**Passage shown:**
↓

AUT and CVCP discuss copyright to avoid future disputes

January 22, 1999

Academics need to decide on copyright before they start research to avoid a rising tide of disputes, the Association of University Teachers has warned.

The union is in talks with the Committee of Vice-Chancellors and Principals over producing a draft model to resolve rows over the names attached to research publications or patents.

Copyright problems are being made ever more complicated because of increasing collaboration between contract and staff res-earchers and between researchers in different institutions.

Copyright law states that the authors of a scholarly article reporting research results are not those who did the research but those who expressed its results in literary form.

This means that one person can have the idea, secure funding for it, design the practical techniques for pursuing it, make the observations and tell the results and their significance to the writer, but it will be the writer or the writer's employer who gets the copyright and the right to keep the researcher's name off the published work.

New guidelines produced by the AUT say that in reality a mixture of informal understandings usually results in scholarly works being credited to researchers as well.

The guidelines warn: "Increasingly, however, perhaps because of the ever greater career importance in the academic world of securing credit for research and scholarship, disputes are arising over the attribution of rights, particularly the right to be identified as author."

Paul Cottrell, AUT assistant general secretary, said he dealt recently with a dispute in which someone had continued for the Medical Research Council research begun in another institution abroad.

↑

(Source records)
↓

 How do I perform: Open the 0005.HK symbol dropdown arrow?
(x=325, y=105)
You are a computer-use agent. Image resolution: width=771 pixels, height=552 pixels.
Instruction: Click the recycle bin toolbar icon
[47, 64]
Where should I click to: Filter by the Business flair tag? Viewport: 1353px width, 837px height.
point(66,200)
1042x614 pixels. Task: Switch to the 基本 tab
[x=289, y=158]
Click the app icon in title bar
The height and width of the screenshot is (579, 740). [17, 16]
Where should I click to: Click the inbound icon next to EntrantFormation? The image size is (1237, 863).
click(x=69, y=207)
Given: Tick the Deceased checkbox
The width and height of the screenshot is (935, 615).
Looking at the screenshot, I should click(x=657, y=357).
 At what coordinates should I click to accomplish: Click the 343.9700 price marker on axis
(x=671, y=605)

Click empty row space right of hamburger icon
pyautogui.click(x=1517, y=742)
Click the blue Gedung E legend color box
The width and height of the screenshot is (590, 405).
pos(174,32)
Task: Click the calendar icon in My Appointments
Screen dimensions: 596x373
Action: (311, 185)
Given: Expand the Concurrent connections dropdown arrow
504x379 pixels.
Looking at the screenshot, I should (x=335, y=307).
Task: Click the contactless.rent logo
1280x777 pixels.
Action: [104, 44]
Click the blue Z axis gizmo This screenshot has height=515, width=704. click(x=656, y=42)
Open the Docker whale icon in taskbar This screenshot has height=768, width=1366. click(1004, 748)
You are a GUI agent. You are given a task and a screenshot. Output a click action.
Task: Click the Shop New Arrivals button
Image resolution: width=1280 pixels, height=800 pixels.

↑

**Prompt 1:** In the copyright article, what position does Paul Cottrell hold?
**Prompt 2:** The copyright article describes everything one person can do for a piece of research and still not get the copyright. List all of those things.
**Prompt 3:** Rewrite the copyright article from the words "Academics need to" through the words "in different institutions.", and replace "draft model" with "template".

**Your response 1:** He is the AUT assistant general secretary.

**Your response 2:**
- Have the idea
- Secure funding for it
- Design the practical techniques for pursuing it
- Make the observations
- Tell the results and their significance to the writer

**Your response 3:**
Academics need to decide on copyright before they start research to avoid a rising tide of disputes, the Association of University Teachers has warned.

The union is in talks with the Committee of Vice-Chancellors and Principals over producing a template to resolve rows over the names attached to research publications or patents.

Copyright problems are being made ever more complicated because of increasing collaboration between contract and staff res-earchers and between researchers in different institutions.